Data extract →
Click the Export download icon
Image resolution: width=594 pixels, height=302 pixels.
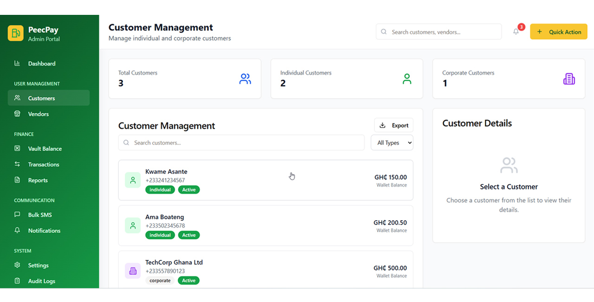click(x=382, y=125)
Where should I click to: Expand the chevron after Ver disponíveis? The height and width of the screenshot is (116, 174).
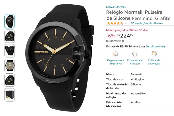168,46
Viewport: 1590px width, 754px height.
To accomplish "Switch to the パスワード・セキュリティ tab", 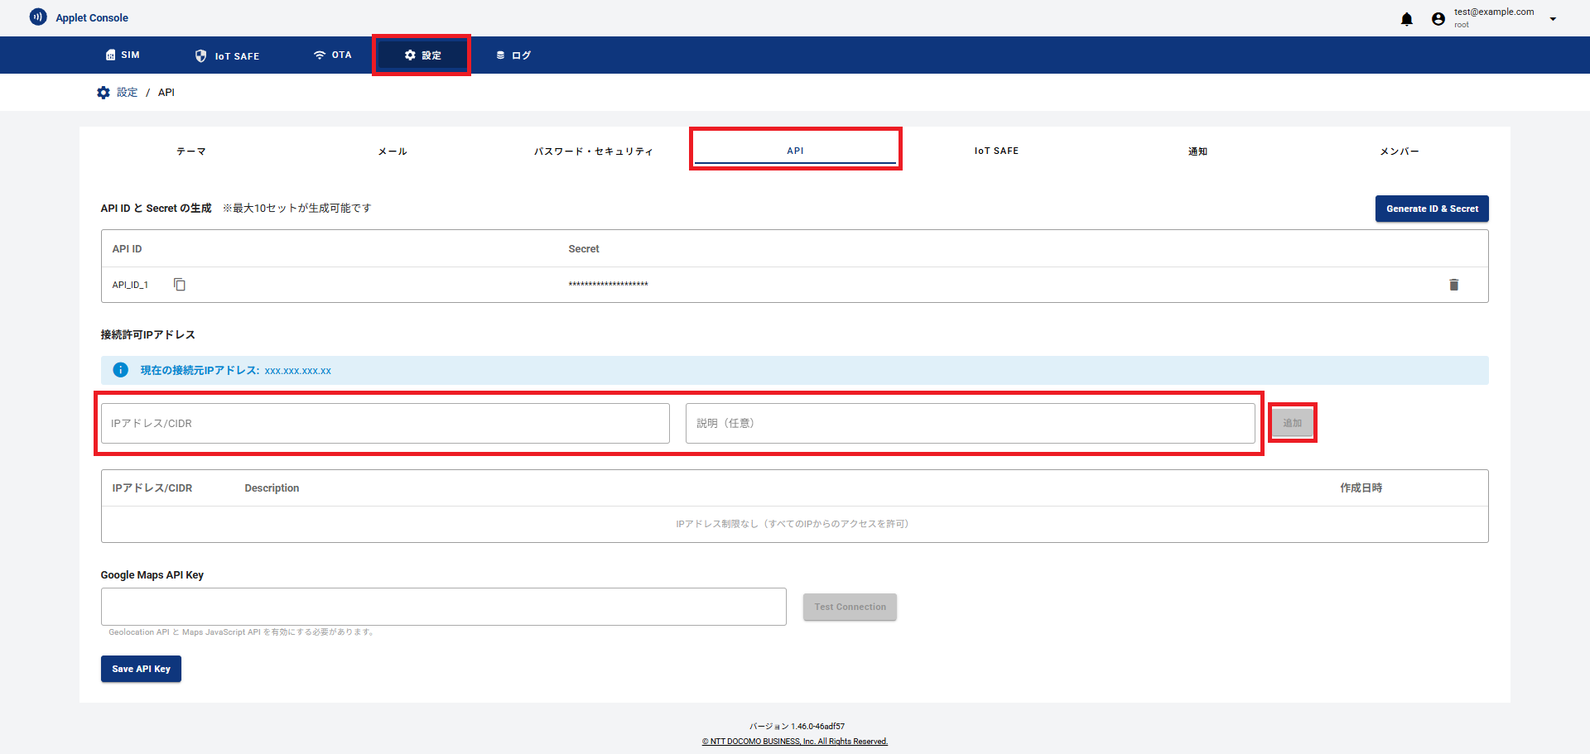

--

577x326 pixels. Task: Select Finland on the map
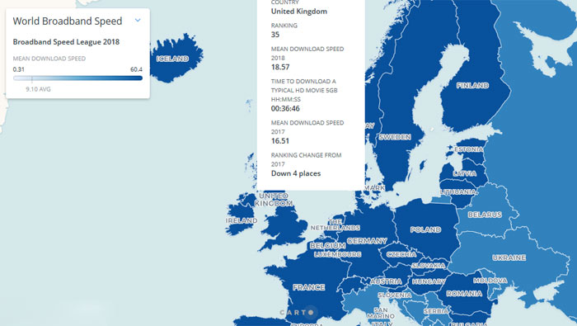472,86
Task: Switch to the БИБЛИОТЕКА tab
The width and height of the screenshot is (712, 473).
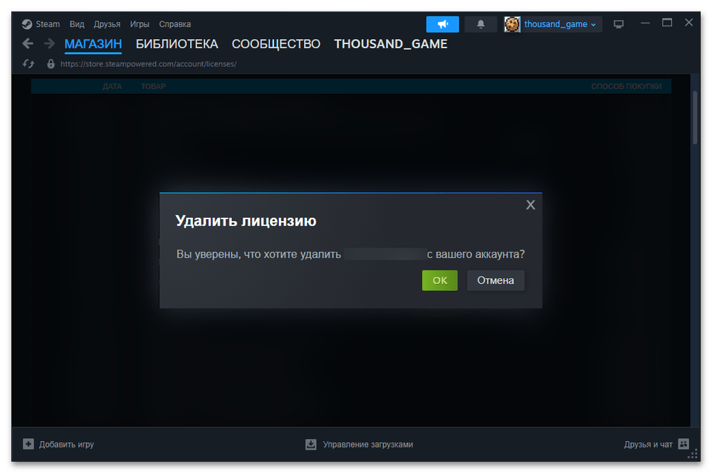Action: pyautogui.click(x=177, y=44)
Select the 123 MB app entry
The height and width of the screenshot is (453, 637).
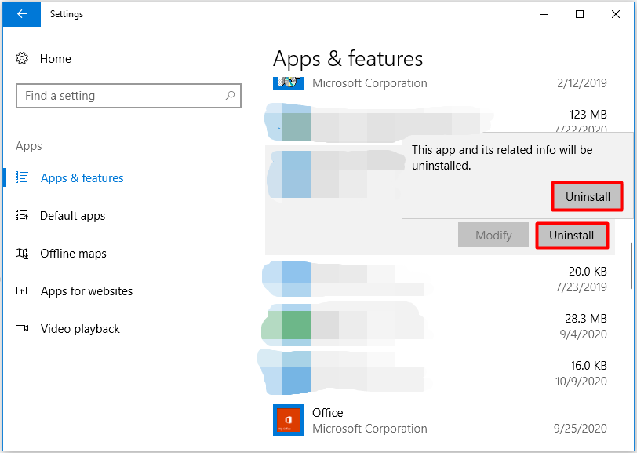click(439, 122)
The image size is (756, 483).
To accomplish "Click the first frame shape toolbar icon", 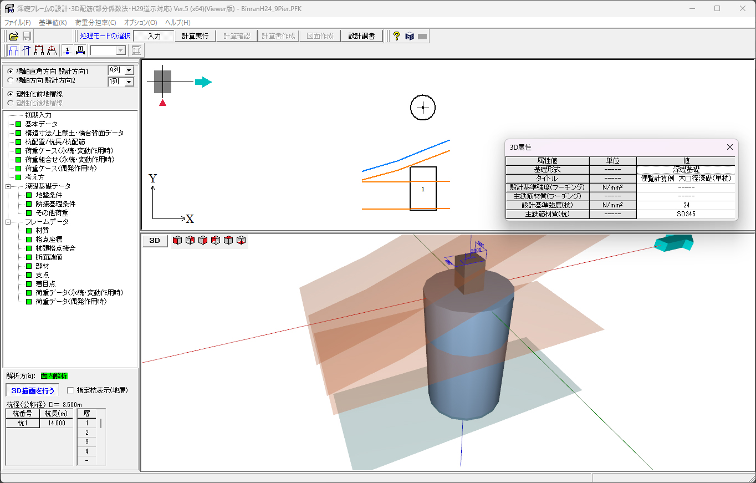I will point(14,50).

The exercise → Please put the lines between the one holding "Click the Export download icon" and the one holding "to the パスワード・セキュリティ", inclusive, into a JSON list of strings, one string per line. Skip any blank lines and leave the pictures out.

Output of the exercise →
[
  "Click the Export download icon",
  "Image resolution: width=594 pixels, height=302 pixels.",
  "click(x=382, y=125)",
  "Where should I click to: Expand the chevron after Ver disponíveis? The height and width of the screenshot is (116, 174).",
  "168,46",
  "Viewport: 1590px width, 754px height.",
  "To accomplish \"Switch to the パスワード・セキュリティ tab\", "
]